Description of the task: Every line below from the one containing "Open the Search view in activity bar" through the one containing "This screenshot has height=670, width=1280." is to be printed exactly, with the pictures omitted.

Extracted records:
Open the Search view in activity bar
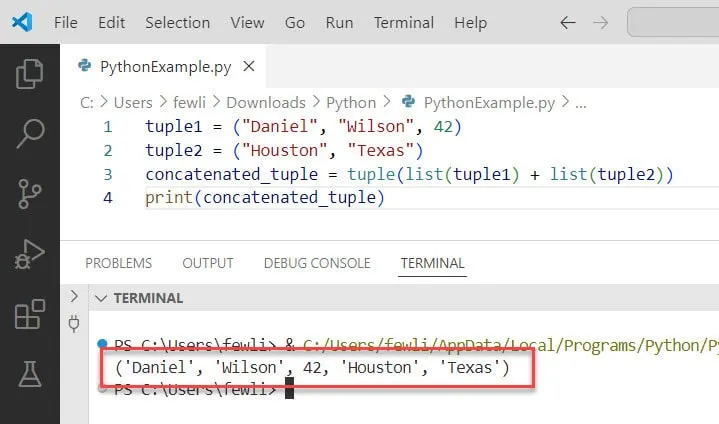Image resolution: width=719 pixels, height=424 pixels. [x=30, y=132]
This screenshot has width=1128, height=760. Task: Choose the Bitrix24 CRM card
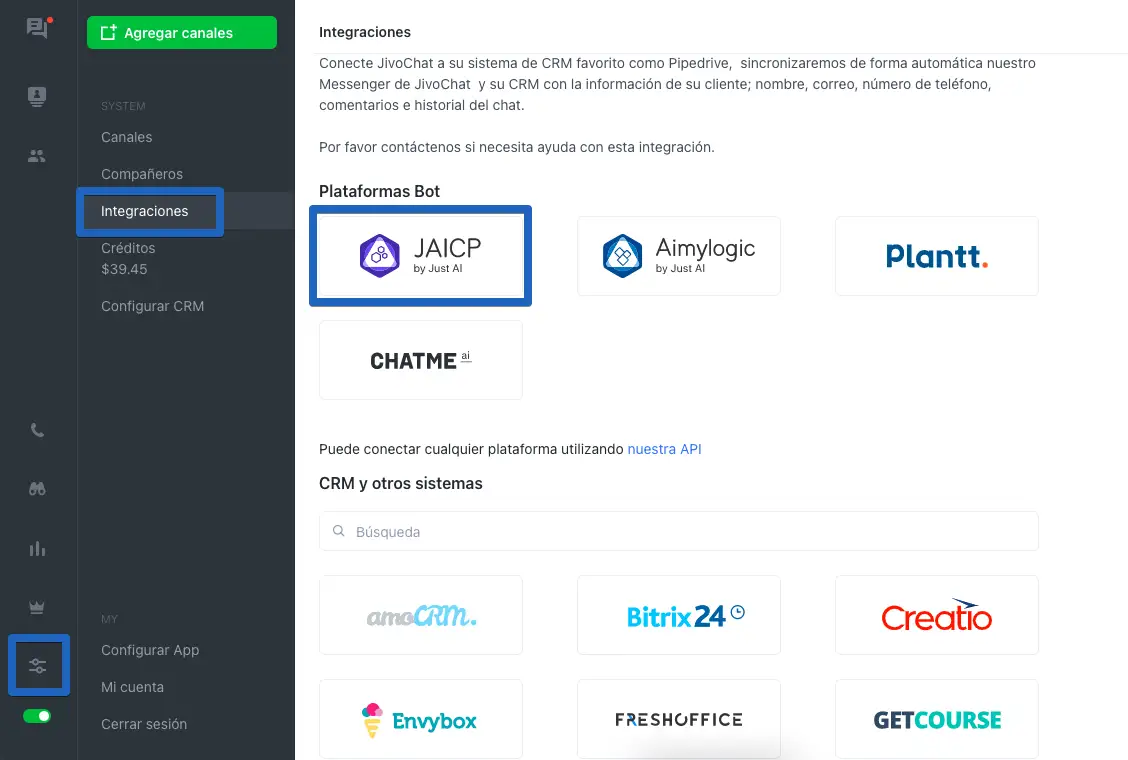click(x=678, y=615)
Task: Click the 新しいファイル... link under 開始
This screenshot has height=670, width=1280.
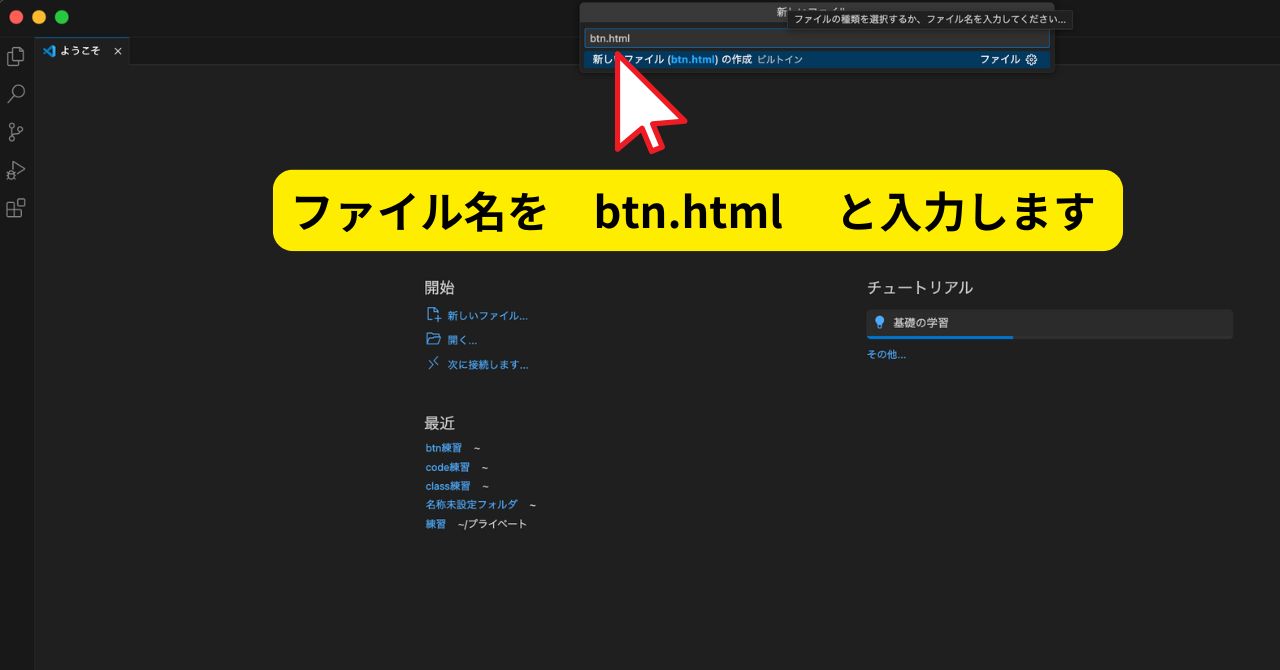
--
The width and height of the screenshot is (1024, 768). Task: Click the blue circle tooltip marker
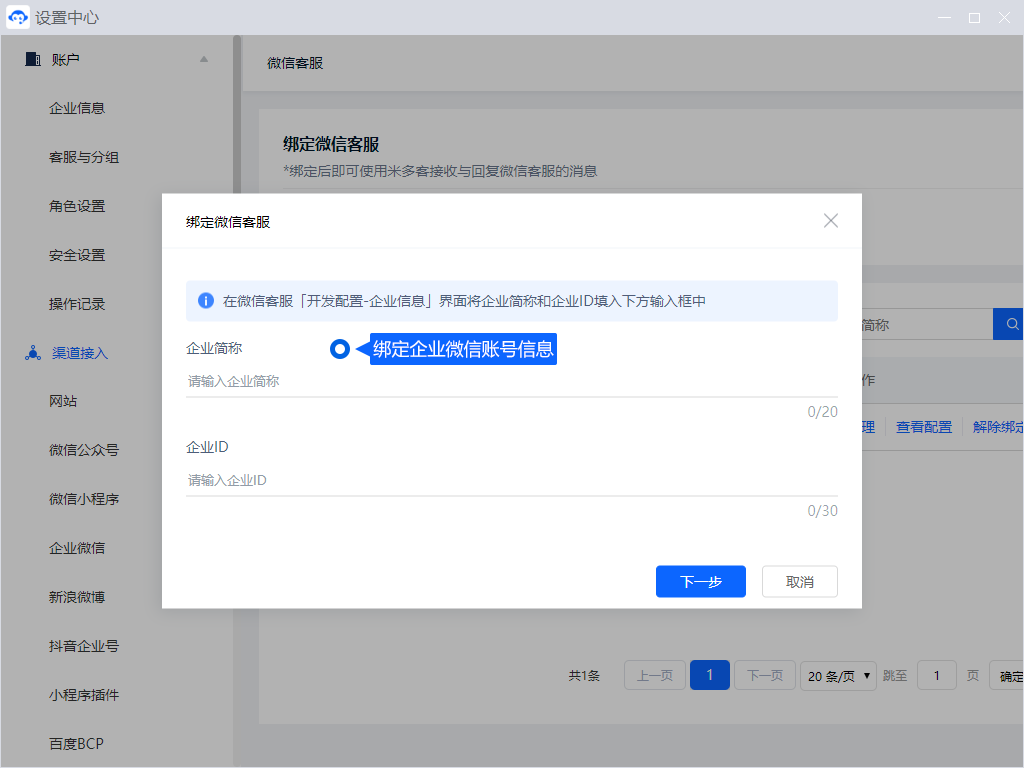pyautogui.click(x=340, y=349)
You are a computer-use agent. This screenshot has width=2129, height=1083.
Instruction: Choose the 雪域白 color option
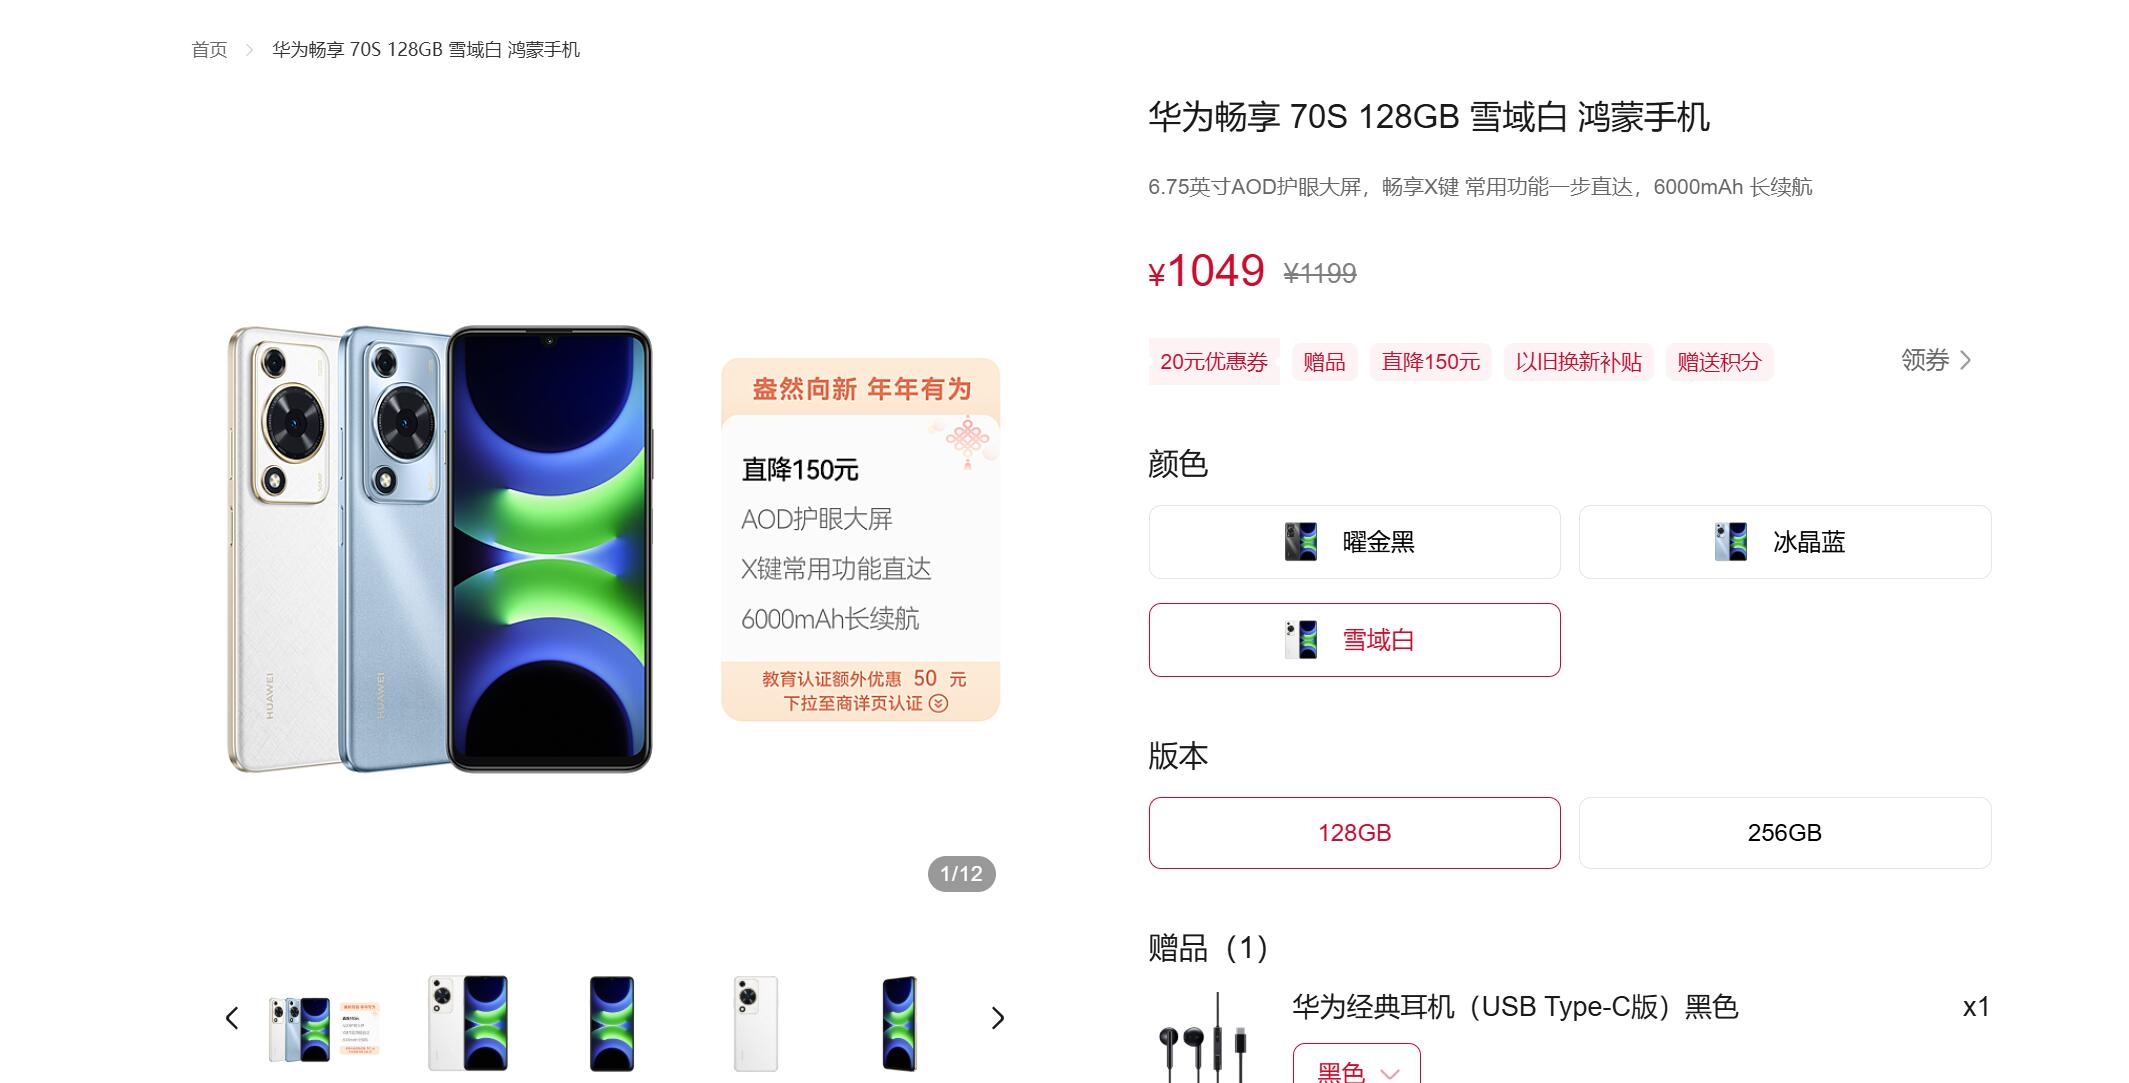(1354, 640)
==
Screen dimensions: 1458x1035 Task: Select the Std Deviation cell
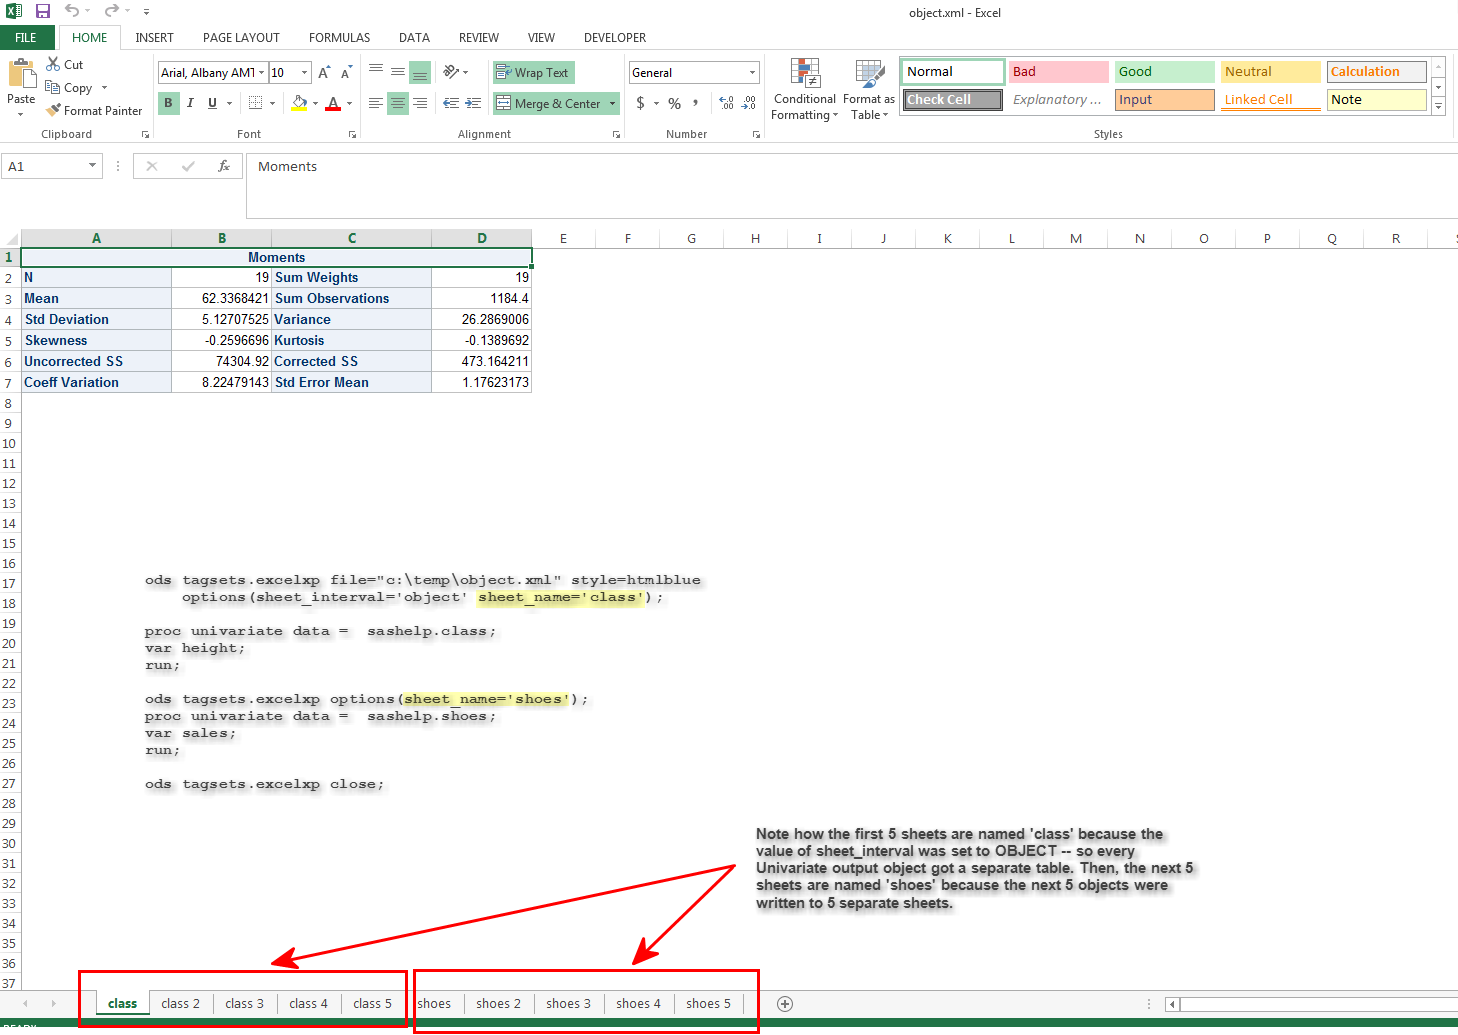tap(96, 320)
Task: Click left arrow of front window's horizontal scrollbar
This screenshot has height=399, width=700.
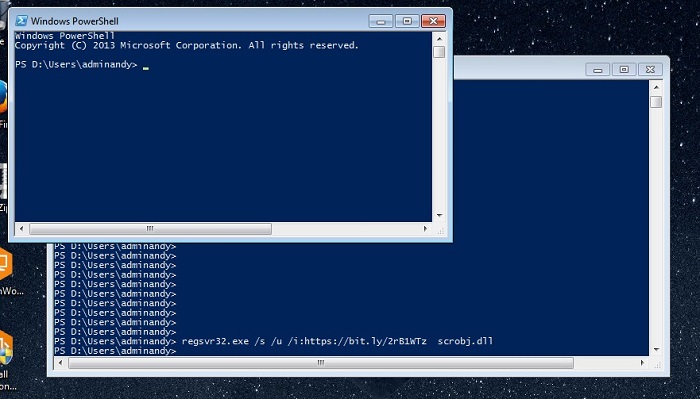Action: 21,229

Solution for this problem:
Open the Search view in activity bar
Image resolution: width=719 pixels, height=424 pixels. [x=30, y=132]
This screenshot has width=1128, height=760. Task: Choose the Bitrix24 CRM card
click(x=678, y=615)
Task: Click the 新しいファイル... link under 開始
This screenshot has height=670, width=1280.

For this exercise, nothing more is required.